The Protocol is a pawn on a bigger game; to remove any trace of involvement by the European Court of Justice in ruling on applications for state aid for ailing or new industries . While that would remain the rule for Northern Ireland firms, it leeches into GB firms who invest or have branches in the North. And that breaches a cardinal Leave principle, of no involvement by the Court in GB affairs. There is surely another a Leave issue at work; when they’re about it to fulfil their promise, endlessly repeated and endlessly disbelieved in the face of evidence to the contrary, that customs and phytosanitary checks should be unobtrusively minimal at NI ports.

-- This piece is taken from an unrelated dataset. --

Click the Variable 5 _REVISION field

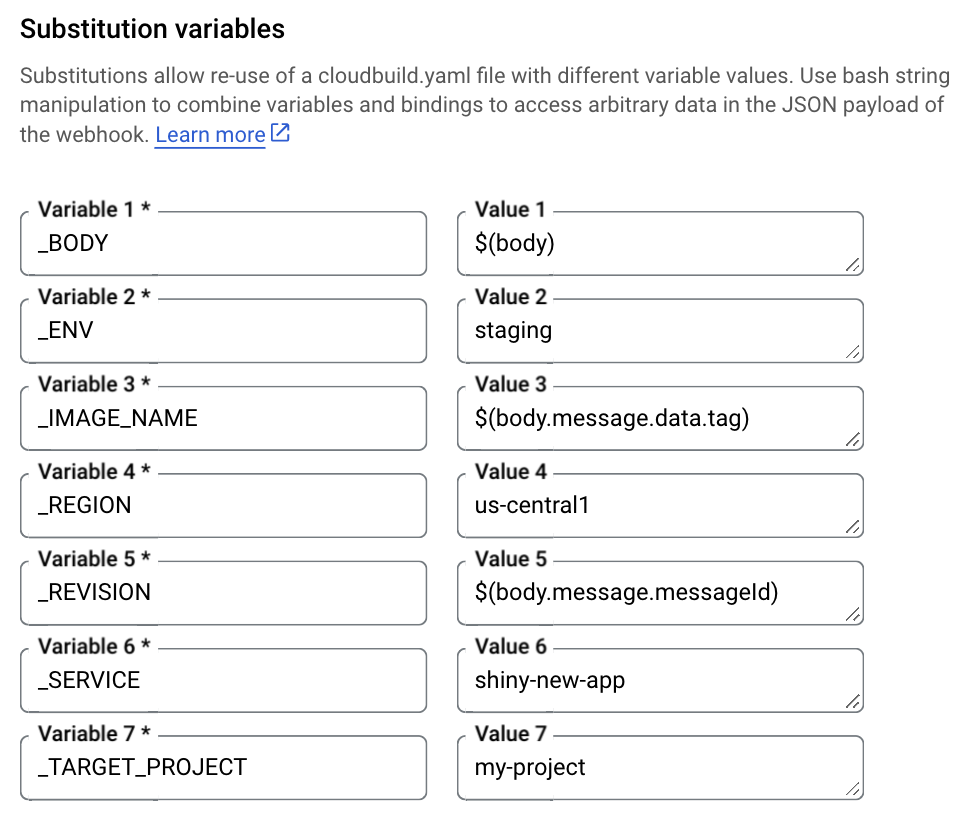point(223,592)
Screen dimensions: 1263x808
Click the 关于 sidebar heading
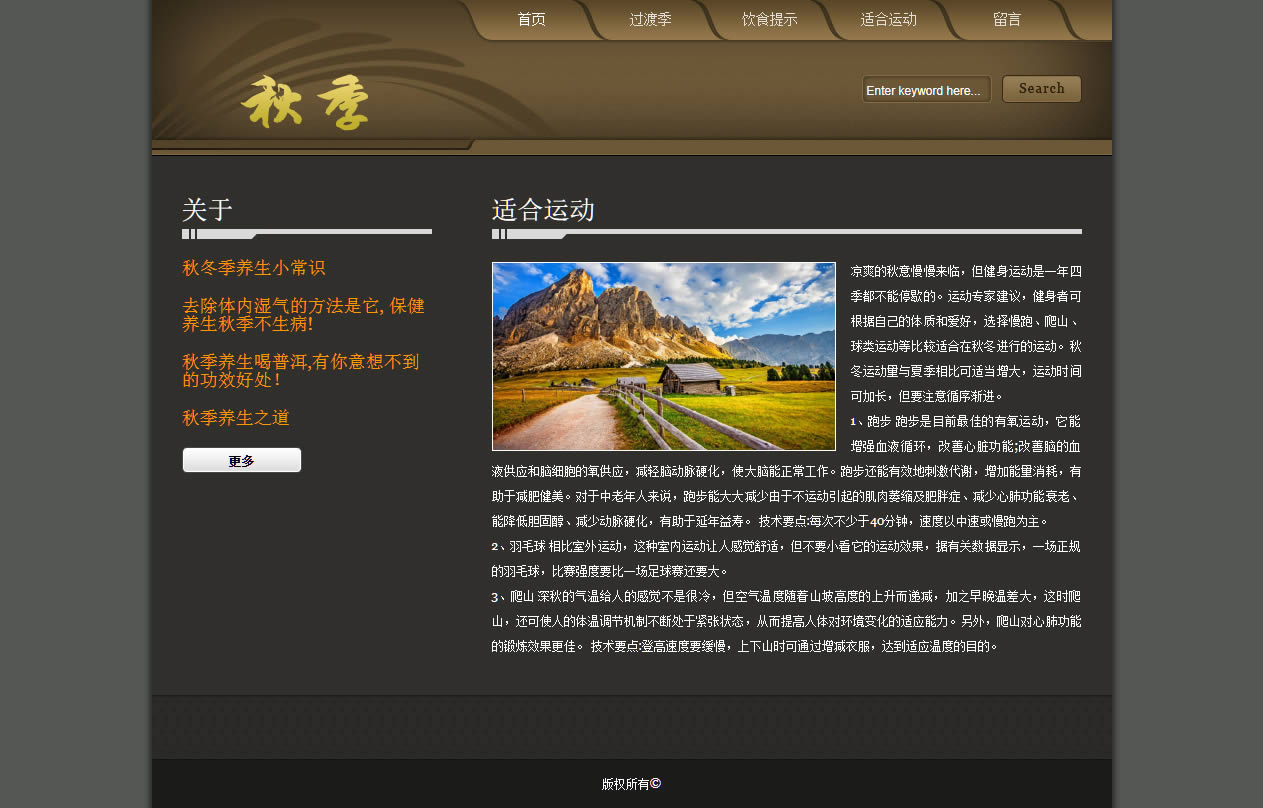pos(207,210)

Peston raises the bigger theme..
You may wonder why on earth a Tory government led by Boris Johnson, the heirs to Thatcher for goodness sake, are sacrificing the prospect of a trade deal with the EU because they want the right to subsidise British industry. If the Tories and Thatcher stood for anything, it was rolling back the role of the state in the private sector. Well, all that is stuff for the GCSE history syllabus, and turns out to be irrelevant to today’s politics. Because if the government of Boris Johnson has an ideology, it is that of Dominic Cummings and his Vote Leave crew. And Cummings’s passionate conviction is that Johnson’s government MUST have the discretion to invest without fetter in hi-tech, digital, artificial intelligence and the full gamut of the so-called fourth industrial revolution
From the Assembly the four Remain parties published a joint letter declaring that
the UK and EU “must ensure the rigorous implementation” of the NI protocol.The letter states that while the NI Protocol was “imperfect”, it guaranteed in all circumstances that there would be no hard border between Northern Ireland and the Republic of Ireland. It is entirely unacceptable to the Northern Ireland parties that the UK Government would seek to abandon these safeguards and mitigations, which we believe would amount to a serious betrayal of an existing international treaty,
Indeed nobody wants a hard border. But nobody wants a “fettered” border at the ports either.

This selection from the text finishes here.